Conventional imaging parameters are inadequate for quantification of the spatial distribution of microscopic tissue heterogeneity. A promising alternative to improve the diagnosis of psychosis on the basis of neurobiology is the application of radiomics texture features. We investigated the relation between neurobiological markers and LRP explanations. We observed that texture feature maps can be a useful representation for characterizing dissimilarities in brain structure in a complementary manner to volumetric analysis. Further studies in large cohorts are warranted to establish the key regions and key texture features that characterize psychotic disorders, in order to improve our understanding of the neurobiological changes that occur before the onset of psychosis and promote research on prevention and treatment methods for CHR subjects.

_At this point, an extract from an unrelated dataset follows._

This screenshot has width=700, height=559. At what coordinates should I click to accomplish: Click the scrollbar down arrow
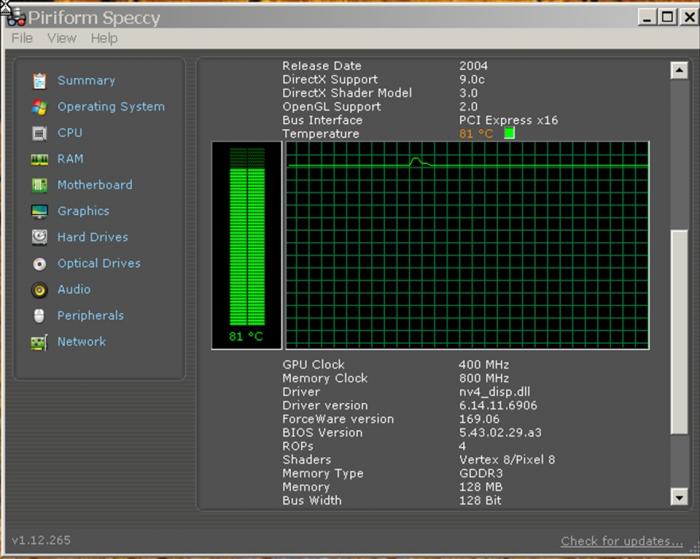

In this study, we investigated the prediction accuracy of different radiomics texture features separately. The number of features, especially when used for machine learning classification, is another challenging issue in radiomics’ utility. Further studies are needed to investigate the redundancy in the combination of the radiomics texture features. Although the results are in line with previous studies, an external validation set is required to validate the models and the potential biomarkers, which is not applied in this study. Repeated nested cross-validation and cross-validation feature selection is applied to avoid overfitting, minimize bias, and enhance the generalizability of the model. However, the small sample size is a drawback of the study and validation of the proposed method in larger datasets is requested. In contrast to conventional machine learning techniques, which fit better to small samples, deep learning techniques provide insights on the explanation for the classification decisions. Another methodological drawback of the proposed method lies on the missed consensus within texture features extraction process regarding the applied image normalization method. Last, in the current analysis the heterogeneity of diagnoses in the CHR_NT has not been investigated.